◆ **TO DO**: Copy, from the listing, every line in which the string "agent" is present.

◆ **RECORDS TO USE**:
--*--

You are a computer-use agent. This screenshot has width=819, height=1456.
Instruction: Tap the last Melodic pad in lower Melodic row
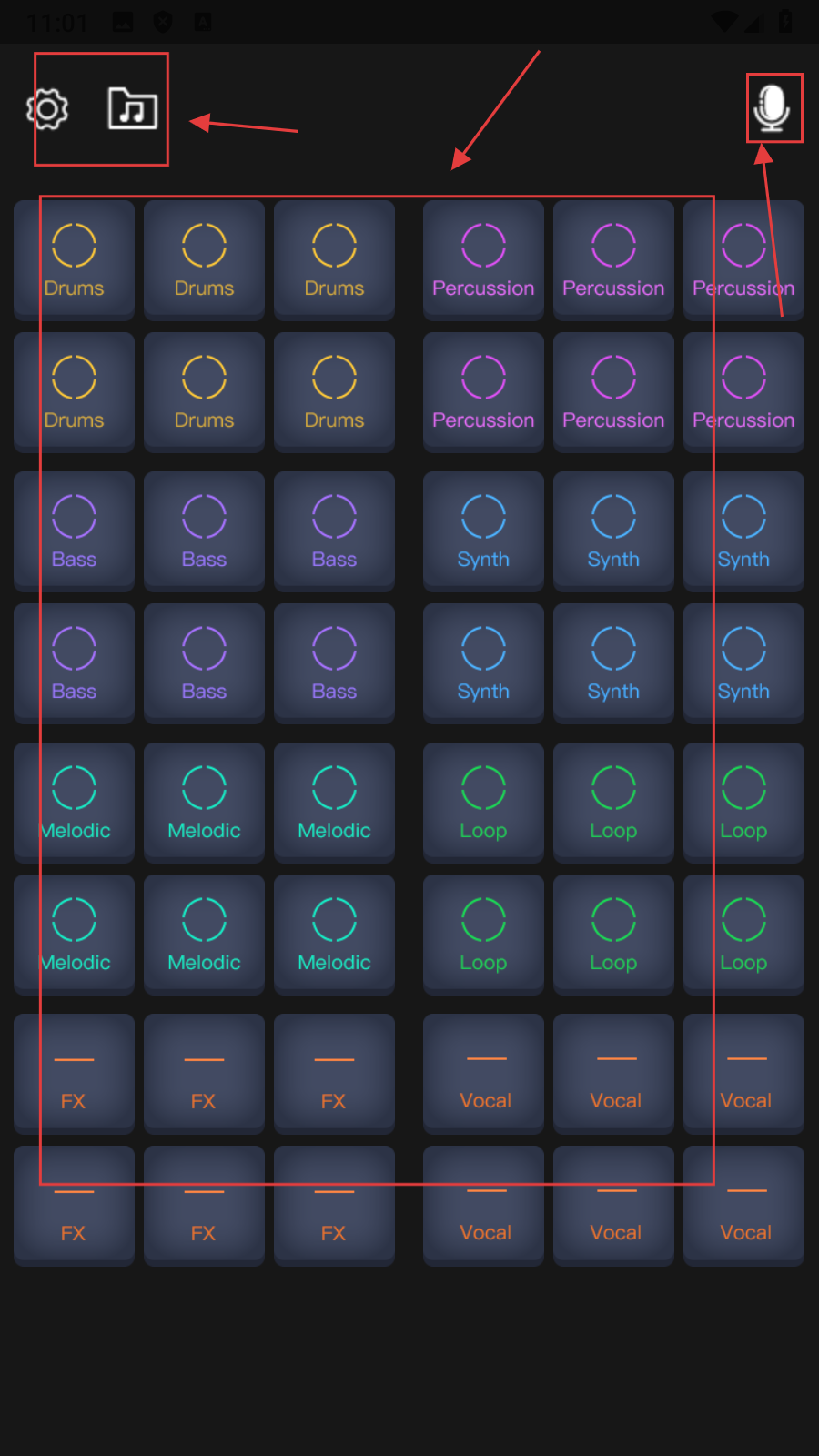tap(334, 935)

--*--

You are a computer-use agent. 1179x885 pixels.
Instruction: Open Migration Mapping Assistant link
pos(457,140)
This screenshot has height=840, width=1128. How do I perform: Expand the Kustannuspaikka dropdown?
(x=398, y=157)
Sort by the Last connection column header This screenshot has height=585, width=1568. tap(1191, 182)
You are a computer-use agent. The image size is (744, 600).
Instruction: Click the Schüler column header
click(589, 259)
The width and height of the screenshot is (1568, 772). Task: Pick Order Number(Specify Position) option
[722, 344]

--*--

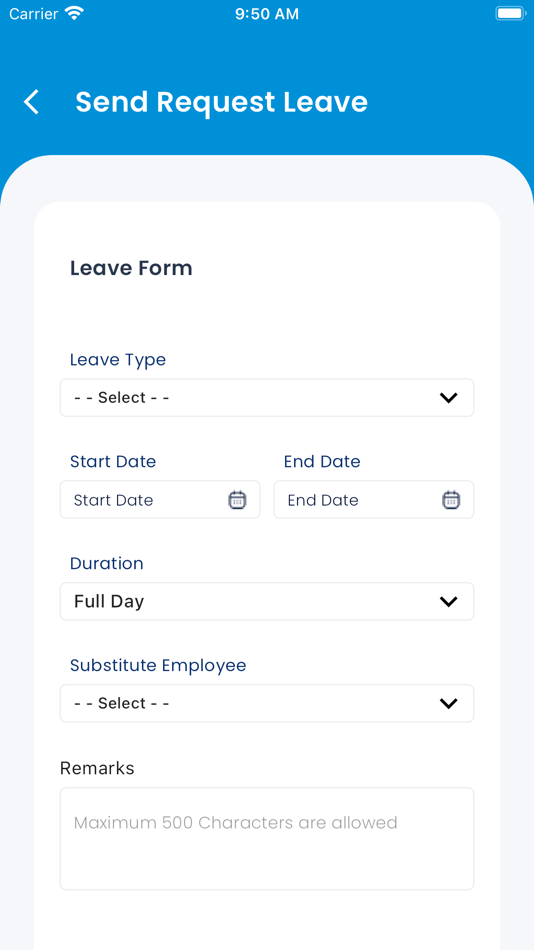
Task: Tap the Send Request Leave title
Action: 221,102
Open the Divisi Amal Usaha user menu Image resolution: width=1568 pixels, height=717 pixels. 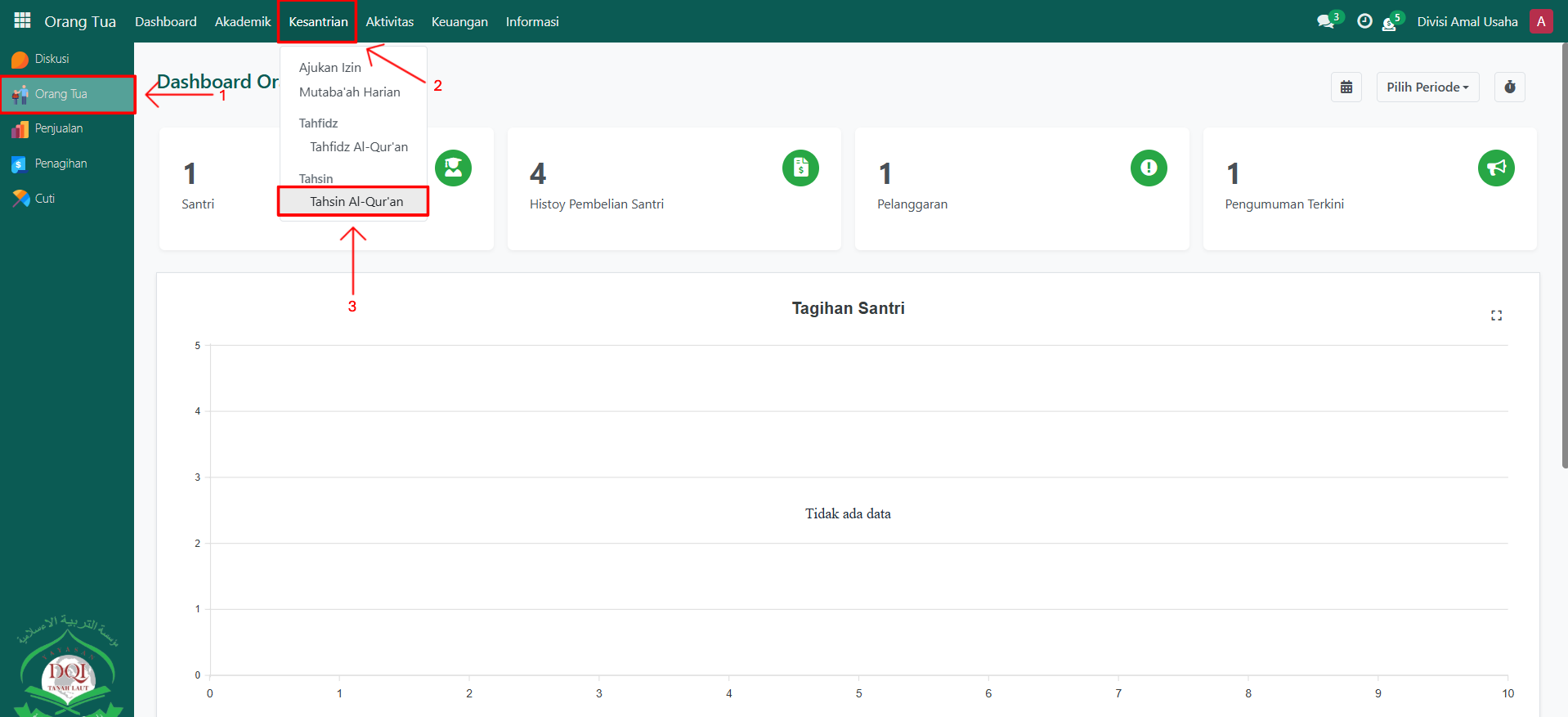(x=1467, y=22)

--*--

◆ **RESULT OF THE TASK**:
You are a computer-use agent. This screenshot has width=819, height=1456.
You are a computer-use agent. 1179x885 pixels.
You are a computer-use agent. The image size is (744, 600).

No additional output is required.